I am a third year college student, attending a university about one hour away from my hometown where I grew up and went to high school. The last couple years of my high school years were what I consider to be the best of my life thus far. Life was pretty simple -- just take care of my grades, and I did fine in school. I was usually doing something on weekends and often after school during the week with friends, and in my senior year I entered my first relationship, which lasted about a year (ending at the end of my first college semester). I was on the drumline and enjoyed it. During my "high school years", my social life was satisfying for me.

 

Once college started up, at first I felt comfortable because I was still with my girlfriend who went to the same college, and we spent a lot of time together during my first semester.
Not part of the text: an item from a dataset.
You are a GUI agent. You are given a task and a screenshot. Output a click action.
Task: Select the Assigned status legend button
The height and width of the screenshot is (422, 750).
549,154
However, she moved on after establishing some friends, and it wasn't really until then that I realized that in spending all this time with her, I really had not made any friends. After I "got over" the break up, I cheered up and wouldn't have considered myself "depressed" -- but at the same time I felt very... idle. I spent (and still do, to be honest) most of my time alone watching TV, using the computer, etc. For a while, it was nice after being in a relationship to take some time off, but quickly it became something that got me down on occasion.

 

Now, starting my third year of college, I am fairly happy from day to day, which usually consists of going to class and doing homework, which keeps me busy enough to keep my mind off of my lack of a social life. I have some friends in my hometown who I hang out with on weekends if I drive home, but I just would rather not have to drive home to prevent from being bored on weekends.

 

Now, the way this ties into my high school years is that I tend to get depressed when I think about high school. I miss the way things were, particularly during my senior year, and it serves as a reminder that my social life is stagnant. It's even to the point where I get awkwarly uncomfortable around people I knew from high school (those who I don't see regularly anymore, anymore) when I see them. Seeing them adjust to their surroundings in college without much trouble is hard for me to see, when I myself have struggled to really establish myself.

 

Is it unusual or weird that I "miss" my high school years? Is it unreasonable to expect my life to be as satisfying as it was two year ago, or is this something a lot of people experience? Should I change something I am doing now to help improve my social life or otherwise? Besides focusing on my education, what can I do to improve my college lifestyle?

 

Thanks to anyone who reads.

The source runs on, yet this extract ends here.